Yapılacaklar ve Uygulama Adımları:

  • Ticarette yalan, aldatma ve haksız kazancın önlenmesi için yaptırımlar uygulanmalıdır.
  • İslam’ın değerleri arasında yer alan kardeşlik bilinci, iş dünyasına yansıtılarak iş ortaklıklarında fedakârlık ve güven ortamı sağlanmalıdır.

5. Kurumsal Yapıların Güçlendirilmesi

Kur’an ve Sünnet Perspektifi:

  • Kur’an: “Bir işi yapmaya karar verdiğinizde Allah’a tevekkül edin.” (Ali İmran, 3:159). Diyerek, işlerde planlı hareket etmenin önemini vurgulamaktadır.
  • Peygamber Efendimiz, Medine’de ticaret düzeni kurmuş ve çarşı-pazar denetimi yaparak ticari düzeni sağlamış ve ahlaki kuralları uygulamıştır.

Yapılacaklar ve Uygulama Adımları:

  • Müslümanların iş dünyasında ortaklık yapabilmeleri için İslâmi finansman kurumları ve ortaklık modelleri geliştirilmelidir.
  • Ticaret odaları ve iş dünyası örgütlerinde, İslami etik kodları temel alan kurallar oluşturulmalıdır.
  • İslam ülkeleri arasında ekonomik iş birliği mekanizmaları güçlendirilerek uluslararası ortaklık kültürü desteklenmelidir.

Sonuç olarak, Kur’an ve sünnet ışığında güven ve ortaklık bilincinin tesisi, bireylerin ahlaki değerlerinin güçlendirilmesiyle başlar. Şeffaflık, hesap verebilirlik, dürüstlük, adalet ve emanet bilinci bu sürecin temel taşlarıdır.
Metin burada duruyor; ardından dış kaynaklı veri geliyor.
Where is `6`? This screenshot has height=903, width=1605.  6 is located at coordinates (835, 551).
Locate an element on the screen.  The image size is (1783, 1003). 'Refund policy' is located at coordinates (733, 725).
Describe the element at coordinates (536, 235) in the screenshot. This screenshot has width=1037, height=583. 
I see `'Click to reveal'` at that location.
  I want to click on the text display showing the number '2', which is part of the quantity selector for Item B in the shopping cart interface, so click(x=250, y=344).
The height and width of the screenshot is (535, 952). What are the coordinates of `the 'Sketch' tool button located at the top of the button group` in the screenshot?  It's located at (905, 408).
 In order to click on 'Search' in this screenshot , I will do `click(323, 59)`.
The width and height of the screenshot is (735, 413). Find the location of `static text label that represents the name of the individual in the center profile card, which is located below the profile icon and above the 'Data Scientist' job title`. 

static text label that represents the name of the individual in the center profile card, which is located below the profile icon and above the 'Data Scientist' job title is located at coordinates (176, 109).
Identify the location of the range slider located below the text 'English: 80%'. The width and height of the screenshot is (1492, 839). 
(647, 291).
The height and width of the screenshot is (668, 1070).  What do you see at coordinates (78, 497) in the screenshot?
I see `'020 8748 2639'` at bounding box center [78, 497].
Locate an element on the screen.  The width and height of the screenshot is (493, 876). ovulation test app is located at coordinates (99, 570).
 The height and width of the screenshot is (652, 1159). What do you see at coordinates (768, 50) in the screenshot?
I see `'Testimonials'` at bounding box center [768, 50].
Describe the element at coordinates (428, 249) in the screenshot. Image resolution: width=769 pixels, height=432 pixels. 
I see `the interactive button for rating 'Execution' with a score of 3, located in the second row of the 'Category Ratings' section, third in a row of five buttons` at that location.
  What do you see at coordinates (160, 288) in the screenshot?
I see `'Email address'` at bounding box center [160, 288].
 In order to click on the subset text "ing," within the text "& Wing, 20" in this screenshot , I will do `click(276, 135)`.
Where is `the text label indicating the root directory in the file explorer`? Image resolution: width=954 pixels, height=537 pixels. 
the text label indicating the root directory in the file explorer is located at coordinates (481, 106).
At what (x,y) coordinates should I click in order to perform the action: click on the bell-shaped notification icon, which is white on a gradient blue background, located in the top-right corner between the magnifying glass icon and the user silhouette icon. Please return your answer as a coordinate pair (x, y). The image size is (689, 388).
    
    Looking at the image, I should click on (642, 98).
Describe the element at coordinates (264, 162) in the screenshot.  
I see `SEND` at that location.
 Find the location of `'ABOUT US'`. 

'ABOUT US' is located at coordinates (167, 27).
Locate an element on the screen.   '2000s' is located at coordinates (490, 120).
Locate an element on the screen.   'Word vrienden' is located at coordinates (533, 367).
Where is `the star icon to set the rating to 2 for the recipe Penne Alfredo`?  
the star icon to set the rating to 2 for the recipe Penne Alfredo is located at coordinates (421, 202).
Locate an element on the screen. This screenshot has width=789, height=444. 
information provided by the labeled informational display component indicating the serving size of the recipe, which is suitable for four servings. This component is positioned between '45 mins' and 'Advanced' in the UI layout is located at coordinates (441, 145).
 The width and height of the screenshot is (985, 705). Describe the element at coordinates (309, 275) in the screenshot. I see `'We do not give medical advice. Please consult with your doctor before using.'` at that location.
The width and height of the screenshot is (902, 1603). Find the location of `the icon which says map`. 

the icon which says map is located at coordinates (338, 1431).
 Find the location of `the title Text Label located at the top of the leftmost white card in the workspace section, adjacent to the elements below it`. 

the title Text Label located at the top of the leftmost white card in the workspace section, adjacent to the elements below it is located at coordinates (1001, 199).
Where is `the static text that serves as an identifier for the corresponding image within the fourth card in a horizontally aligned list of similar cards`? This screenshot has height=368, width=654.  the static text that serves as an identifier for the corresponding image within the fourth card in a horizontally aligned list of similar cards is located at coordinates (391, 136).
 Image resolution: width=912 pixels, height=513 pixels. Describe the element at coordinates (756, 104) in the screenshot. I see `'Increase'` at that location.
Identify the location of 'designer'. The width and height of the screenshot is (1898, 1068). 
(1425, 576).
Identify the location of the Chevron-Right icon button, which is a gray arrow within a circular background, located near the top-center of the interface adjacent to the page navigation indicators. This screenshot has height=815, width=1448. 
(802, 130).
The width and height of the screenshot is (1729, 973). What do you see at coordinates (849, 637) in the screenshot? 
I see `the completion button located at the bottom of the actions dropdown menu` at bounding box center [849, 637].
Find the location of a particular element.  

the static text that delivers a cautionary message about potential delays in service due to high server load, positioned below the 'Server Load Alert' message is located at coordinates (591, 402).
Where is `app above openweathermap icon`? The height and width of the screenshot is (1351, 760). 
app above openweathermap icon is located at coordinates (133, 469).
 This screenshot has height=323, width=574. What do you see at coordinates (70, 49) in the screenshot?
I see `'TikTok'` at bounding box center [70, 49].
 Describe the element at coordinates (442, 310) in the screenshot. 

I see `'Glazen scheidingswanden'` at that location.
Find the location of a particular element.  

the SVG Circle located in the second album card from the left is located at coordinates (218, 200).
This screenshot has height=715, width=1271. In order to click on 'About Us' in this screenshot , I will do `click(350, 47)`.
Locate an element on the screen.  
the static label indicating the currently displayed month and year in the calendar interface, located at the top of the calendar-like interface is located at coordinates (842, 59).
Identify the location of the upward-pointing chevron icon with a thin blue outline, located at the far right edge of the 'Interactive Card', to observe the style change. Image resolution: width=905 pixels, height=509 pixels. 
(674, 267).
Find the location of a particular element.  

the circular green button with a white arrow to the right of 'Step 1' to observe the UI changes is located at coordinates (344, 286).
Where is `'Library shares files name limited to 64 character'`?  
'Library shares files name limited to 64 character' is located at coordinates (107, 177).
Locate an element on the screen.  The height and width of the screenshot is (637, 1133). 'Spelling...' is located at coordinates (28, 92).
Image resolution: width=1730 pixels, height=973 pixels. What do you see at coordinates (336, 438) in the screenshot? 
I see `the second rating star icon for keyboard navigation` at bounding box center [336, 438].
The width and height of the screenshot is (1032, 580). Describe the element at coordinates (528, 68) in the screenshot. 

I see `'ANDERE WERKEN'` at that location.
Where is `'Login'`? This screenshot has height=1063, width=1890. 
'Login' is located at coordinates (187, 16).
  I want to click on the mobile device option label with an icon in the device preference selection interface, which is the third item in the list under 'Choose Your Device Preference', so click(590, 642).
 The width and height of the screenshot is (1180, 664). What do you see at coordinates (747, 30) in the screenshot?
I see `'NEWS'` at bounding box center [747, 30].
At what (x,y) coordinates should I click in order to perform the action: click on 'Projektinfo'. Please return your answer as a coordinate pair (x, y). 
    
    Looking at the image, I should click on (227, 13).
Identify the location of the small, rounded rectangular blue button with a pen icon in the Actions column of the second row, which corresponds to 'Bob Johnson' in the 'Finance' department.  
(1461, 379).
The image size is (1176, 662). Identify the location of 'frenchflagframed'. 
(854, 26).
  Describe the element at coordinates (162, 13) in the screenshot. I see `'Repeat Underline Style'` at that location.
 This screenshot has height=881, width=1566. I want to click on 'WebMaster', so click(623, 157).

Bununla birlikte, İslami finans modellerinin uygulanabilirliği artırılmalı ve bireysel ile kurumsal düzeyde güven oluşturacak adımlar atılmalıdır. Eğitim, düzenleme ve uygulama mekanizmalarının güçlendirilmesi, bu hedefe ulaşmada kilit rol oynar. Kur’an ve sünnetin ahlaki ilkeleri rehber alınarak, iş dünyasında bireysel ve toplumsal düzeyde bir dönüşüm sağlanabilir.